**Provided text:**
-----

USD Partners LP Announces First Quarter 2015 Results

HOUSTON--()--USD Partners LP (NYSE: USDP) (the “Partnership”) announced today its unaudited financial results for the three months ending March 31, 2015. Highlights with respect to the first quarter of 2015 include the following:

  • Adjusted EBITDA of $10.3 million and Distributable Cash Flow of $9.3 million
  • Available liquidity of approximately $265.1 million to fund future growth initiatives and for general partnership purposes
  • Net Income of $2.0 million
  • On April 28, 2015, the Partnership declared a quarterly cash distribution of $0.2875 per unit ($1.15 per unit on an annualized basis), payable on May 15, 2015 to unitholders of record at the close of business on May 11, 2015

“We were pleased to announce our first full quarter distribution of $0.2875 per unit,” said Dan Borgen, the Partnership’s Chairman, Chief Executive Officer and President. “Given our strong liquidity position, we remain committed to growing the Partnership, through both third party transactions and potential development opportunities sourced by our sponsor, USD Group LLC.”

The Partnership completed its IPO on October 15, 2014, and as a result, the Partnership’s historical results of operations include revenues and expenses related to: (i) the construction of the Hardisty rail terminal, (ii) the operation of the San Antonio and West Colton rail terminals and (iii) the Partnership’s railcar fleet services. Additionally, the Hardisty rail terminal became operational on June 30, 2014; therefore, the Partnership’s historical results of operations prior to June 30, 2014, include only costs related to pre-operational activities.

Terminalling Services Segment

The Partnership’s Terminalling services segment includes the Hardisty, San Antonio and West Colton rail terminals. For the first quarter of 2015, the Partnership’s Terminalling services segment reported Adjusted EBITDA of approximately $10.7 million and Income from Continuing Operations of approximately $3.1 million.

Hardisty Rail Terminal

Substantially all of the terminalling capacity at the Partnership’s Hardisty rail terminal is contracted under multi-year, take-or-pay terminal services agreements which are subject to inflation-based escalators. Similar to the last quarter, the Partnership generated deferred revenues associated with make-up rights resulting from minimum monthly commitment fees received in excess of the charges implied by actual throughput. In such cases, the Partnership grants customers at the Hardisty rail terminal a credit, for up to six months, to offset fees on throughput above minimum monthly commitments, subject to available capacity. These deferred revenues are initially recorded on the balance sheet and will be recognized as revenue on the Partnership’s statement of operations when the make-up rights are used or expire.

-----

**Data lines:**
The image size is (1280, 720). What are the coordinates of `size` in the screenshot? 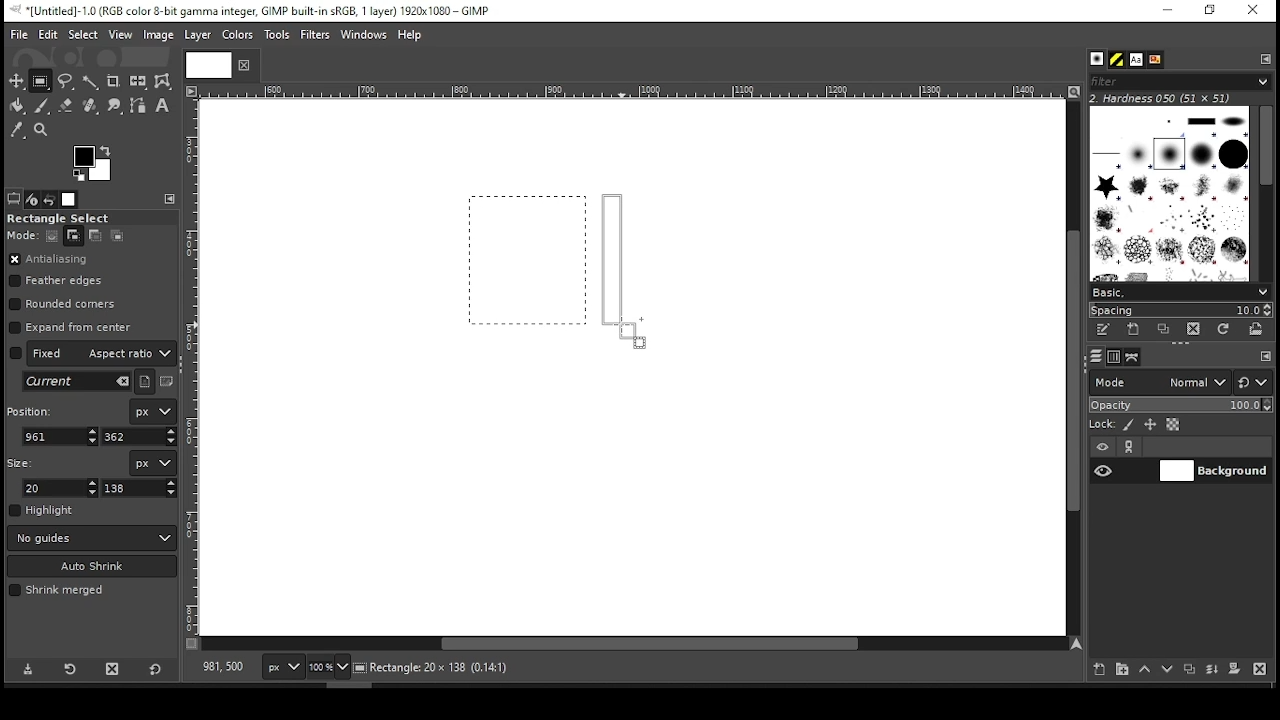 It's located at (24, 461).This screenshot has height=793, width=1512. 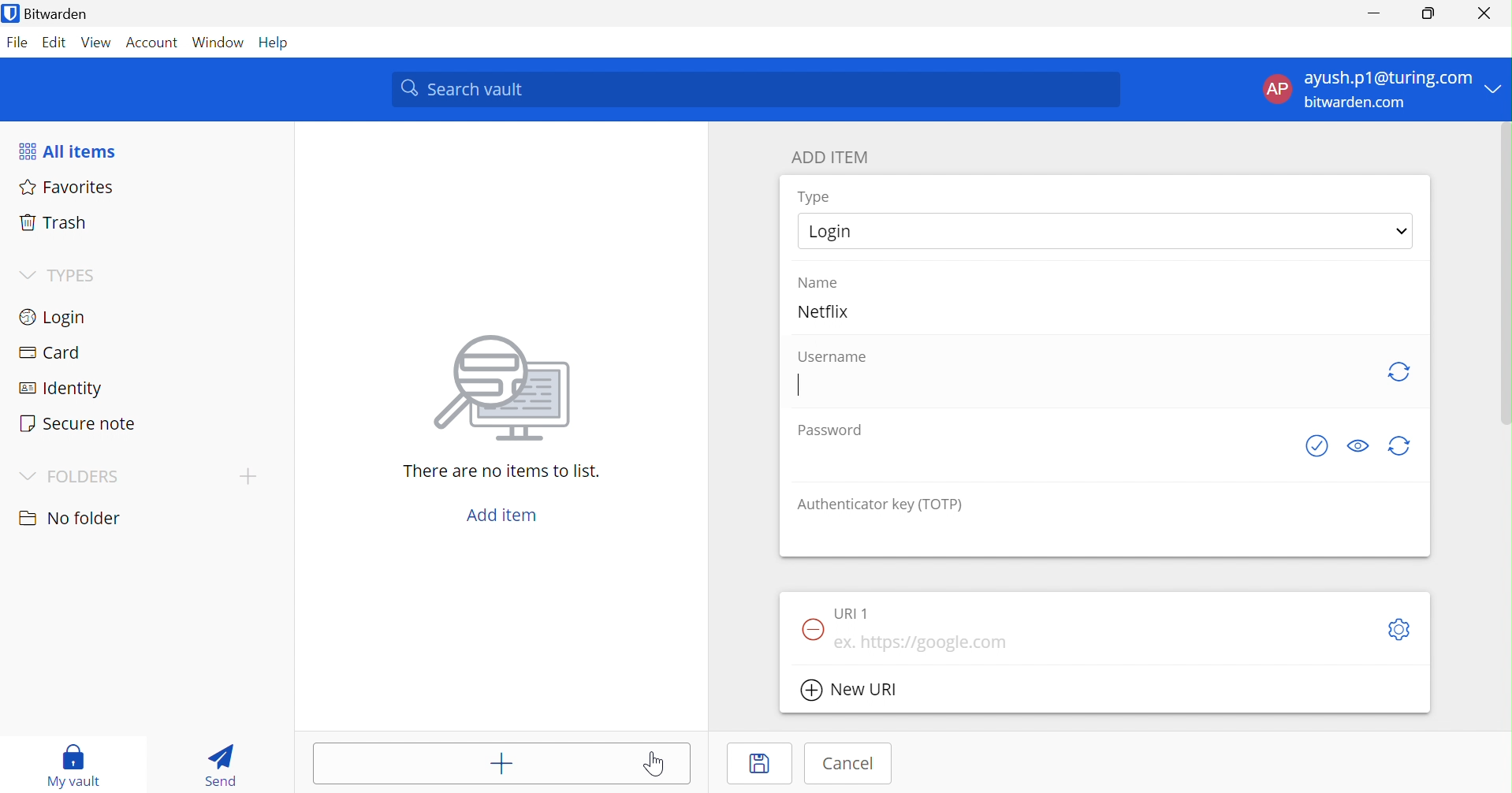 I want to click on ADD ITEM, so click(x=829, y=157).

-----

**Given exercise A:**
According to the USD Partners earnings release, on what date did the Partnership complete its IPO?
**Given exercise B:**
Write out the part of the USD Partners earnings release from "Substantially all of" to "used or expire.", word for word.
**Given exercise C:**
Extend the USD Partners earnings release, picking up right after its last sentence.

**Task result A:**
October 15, 2014.

**Task result B:**
Substantially all of the terminalling capacity at the Partnership’s Hardisty rail terminal is contracted under multi-year, take-or-pay terminal services agreements which are subject to inflation-based escalators. Similar to the last quarter, the Partnership generated deferred revenues associated with make-up rights resulting from minimum monthly commitment fees received in excess of the charges implied by actual throughput. In such cases, the Partnership grants customers at the Hardisty rail terminal a credit, for up to six months, to offset fees on throughput above minimum monthly commitments, subject to available capacity. These deferred revenues are initially recorded on the balance sheet and will be recognized as revenue on the Partnership’s statement of operations when the make-up rights are used or expire.

**Task result C:**
In the first quarter of 2015, the Partnership’s Adjusted EBITDA includes a net adjustment of $6.8 million associated with deferred revenues. This amount is net of pipeline fees paid to Gibson Energy and the impact of recognizing previously deferred revenue and prepaid expense generated in prior quarters.

San Antonio and West Colton Rail Terminals

The Partnership’s San Antonio and West Colton rail terminals operate under traditional fee for service arrangements that provide a fixed fee per gallon of ethanol offloaded at each terminal. Average throughput for the first quarter of 2015 at the San Antonio and West Colton rail terminals was approximately 8,900 barrels and 4,800 barrels of ethanol per day, respectively.

Fleet Services Segment

During the first quarter of 2015, the Partnership’s Fleet services segment generated Adjusted EBITDA of approximately $0.8 million and Income from Continuing Operations of approximately $0.7 million.

The Partnership’s Fleet services segment provides customers, including affiliates of our sponsor, access to railcars, as well as railcar-specific services related to the transportation of crude oil, ethanol and other liquid hydrocarbons. The Partnership has entered into master fleet services agreements with customers on a take-or-pay basis for periods ranging from five to nine years. The Partnership typically charges its customers monthly fees per railcar that include a component for railcar use and a component for fleet services.

Capitalization and Liquidity

As of March 31, 2015, the Partnership had total available liquidity of $265.1 million, including approximately $38.0 million of unrestricted cash plus undrawn borrowing capacity of $227.1 million on its $300.0 million senior secured credit facility. Total debt outstanding as of March 31, 2015 was $72.9 million.

The Partnership is in compliance with its financial covenants and has no maturities under its senior secured credit facility until July 2019. The Partnership intends to use its available liquidity to fund future growth initiatives and for general partnership purposes.

As of March 31, 2015, the Partnership had outstanding 10.2 million common units, 10.5 million subordinated units, 220,000 Class A units, 427,083 general partner units and 415,608 phantom units associated with its long-term incentive program.

First Quarter 2015 Distribution

On April 28, 2015, the Partnership announced its quarterly cash distribution with respect to the first quarter of 2015 of $0.2875 per unit, or $1.15 per unit on an annualized basis. The distribution will be paid on May 15, 2015 to unitholders of record at the close of business on May 11, 2015.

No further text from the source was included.